Una notizia che non farà piacere ai tanti agricoltori e allevatori della zona.

''Abbiamo visto tutti quanti la gravità della situazione per quanto riguarda i danni – dice Mauro Pacifici, presidente di Coldiretti Viterbo -, siamo stati esonerati dal discorso neve e questo ci fa piacere, ma il problema delle gelate non è da poco: tubature per l’irrigazione scoppiate, danni diretti alle colture, perdita di reddito per gli allevamenti ovini, aumenti di consumo delle scorte di fieno e interi raccolti andati persi.

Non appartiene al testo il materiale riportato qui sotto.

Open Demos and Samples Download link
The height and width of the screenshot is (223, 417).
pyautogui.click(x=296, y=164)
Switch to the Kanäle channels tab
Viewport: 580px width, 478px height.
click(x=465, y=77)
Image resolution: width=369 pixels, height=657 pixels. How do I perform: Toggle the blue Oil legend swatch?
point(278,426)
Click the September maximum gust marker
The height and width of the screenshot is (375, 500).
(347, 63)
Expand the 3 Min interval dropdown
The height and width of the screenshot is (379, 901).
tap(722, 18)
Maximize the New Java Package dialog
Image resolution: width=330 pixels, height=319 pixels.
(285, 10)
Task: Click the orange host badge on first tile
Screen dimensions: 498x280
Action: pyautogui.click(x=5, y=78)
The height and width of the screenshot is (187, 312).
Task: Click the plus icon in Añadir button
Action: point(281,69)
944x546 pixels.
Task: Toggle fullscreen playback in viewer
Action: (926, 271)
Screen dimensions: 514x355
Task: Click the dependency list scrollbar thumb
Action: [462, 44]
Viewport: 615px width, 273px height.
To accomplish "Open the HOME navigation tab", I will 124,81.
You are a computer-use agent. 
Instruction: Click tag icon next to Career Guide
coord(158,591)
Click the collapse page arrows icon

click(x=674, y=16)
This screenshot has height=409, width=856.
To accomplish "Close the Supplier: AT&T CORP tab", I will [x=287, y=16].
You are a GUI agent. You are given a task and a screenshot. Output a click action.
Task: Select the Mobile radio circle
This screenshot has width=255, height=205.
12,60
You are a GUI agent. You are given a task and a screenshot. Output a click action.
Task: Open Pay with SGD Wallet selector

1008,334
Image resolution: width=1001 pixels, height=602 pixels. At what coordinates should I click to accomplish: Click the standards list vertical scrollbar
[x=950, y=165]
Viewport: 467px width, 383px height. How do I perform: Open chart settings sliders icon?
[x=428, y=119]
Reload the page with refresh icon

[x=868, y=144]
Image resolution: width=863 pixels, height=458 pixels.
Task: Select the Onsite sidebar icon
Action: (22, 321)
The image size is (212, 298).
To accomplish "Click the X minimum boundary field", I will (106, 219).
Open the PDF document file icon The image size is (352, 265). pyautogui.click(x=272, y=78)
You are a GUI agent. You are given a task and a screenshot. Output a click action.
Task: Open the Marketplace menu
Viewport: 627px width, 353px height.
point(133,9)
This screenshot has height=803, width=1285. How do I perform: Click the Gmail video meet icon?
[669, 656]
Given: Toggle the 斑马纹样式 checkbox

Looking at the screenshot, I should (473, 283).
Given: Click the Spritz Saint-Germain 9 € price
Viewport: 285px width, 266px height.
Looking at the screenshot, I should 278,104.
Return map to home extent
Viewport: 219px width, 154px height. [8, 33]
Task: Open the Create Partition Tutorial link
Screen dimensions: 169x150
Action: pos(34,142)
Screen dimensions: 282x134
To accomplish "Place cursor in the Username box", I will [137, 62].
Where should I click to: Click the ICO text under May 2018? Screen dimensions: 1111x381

Tutta una serie di problematiche tipiche dell’inverno, ma pesanti in questa maniera diventano dure da gestire per un’azienda agricola. Soprattutto in un periodo di difficoltà del mercato come questo''.

''Decine di comuni sono stati colpiti ma i danni maggiori - prosegue Pacifici - sono stati nella zona di Tarquinia, dove abbondano le coltivazioni orticole. Le serre hanno avuto un aggravio dei costi perché sono state riscaldate, non solo nelle ore notturne ma anche in quelle diurne. Per quanto riguarda le coltivazioni a pieno campo non si è salvato nulla: carciofi e finocchi sono andati completamente persi e anche per broccoli e broccoletti ci sono state perdite ingenti. Tra le 80 e le 100 aziende sono state seriamente colpite, con danni per centinaia di migliaia di euro. Abbiamo già sollecitato la Regione ad attivare le misure straordinarie perché non è un problema che riguarda solo la Tuscia ma tutto il Lazio''.

''Abbiamo esortato - spiega -, e continueremo a esortare, le aziende agricole a fare un’autocertificazione per la conta dei danni aziendali e a consegnarle ai Comuni di competenza o all’Ispettorato Agrario. Questo, perché nel caso in cui venga riconosciuto a livello regionale quello che stiamo chiedendo, cioè lo stato di calamità naturale, le autocertificazioni faranno parte del computo dei danni che potranno essere presi in considerazione per gli indennizzi''.

''Speriamo che il tempo sia clemente – conclude -, anche se le previsioni non sono delle migliori''.